There could be a true analogue to comptime_int for floats: comptime_real, which would have an exact symbolic representation that is only fully resolved when it needs to be coerced into a runtime type. This would actually be doable even though, as you mention, “infinite precision is impossible on finite computers”, since this only applies when the ‘infinite’ precision isn’t representable with a finite amount of information. Storing all decimal digits of 1/3 is impossible, but storing ‘1’, ‘/’, and ‘3’ isn’t.
I assume that those who designed Zig considered having something like comptime_real at first, but due to either the difficulty of implementation or the compile-time cost, they settled for comptime_float instead.
However, it feels like comptime_float is still clinging on to the idea that it is an analogue to comptime_int for real number types, and so we get these odd rules that try to pretend that comptime_float isn’t basically just an f128 that can coerce to smaller float types.
Also, one flaw with comptime_float that I haven’t seen mentioned is that the results of arithmetic with comptime_float can change when larger float types are added to the language.

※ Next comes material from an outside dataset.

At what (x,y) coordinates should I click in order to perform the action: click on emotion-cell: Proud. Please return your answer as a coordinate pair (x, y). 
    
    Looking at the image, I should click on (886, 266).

For example, let’s say you divide 1 by a very large comptime_float, giving you 0, then multiply it by the same large comptime_float, resulting in 0. You store this result and use it to dictate the logic of your program. Now, if Zig decided to add f256 to the language, which should be a non-breaking change, the logic of your program could fundamentally change.
Unless Zig defines truly unchanging semantics for comptime_float, it should at least describe how to use comptime_float in a way that won’t change when new floats are added, unless you presume that even in, say, 40 years from now, there won’t be demand for a larger float type. Of course, these long-term guarantees are not an actual concern right now (there are a million larger breaking changes that will be made before 1.0), but it’s worth thinking about before the language is set in stone.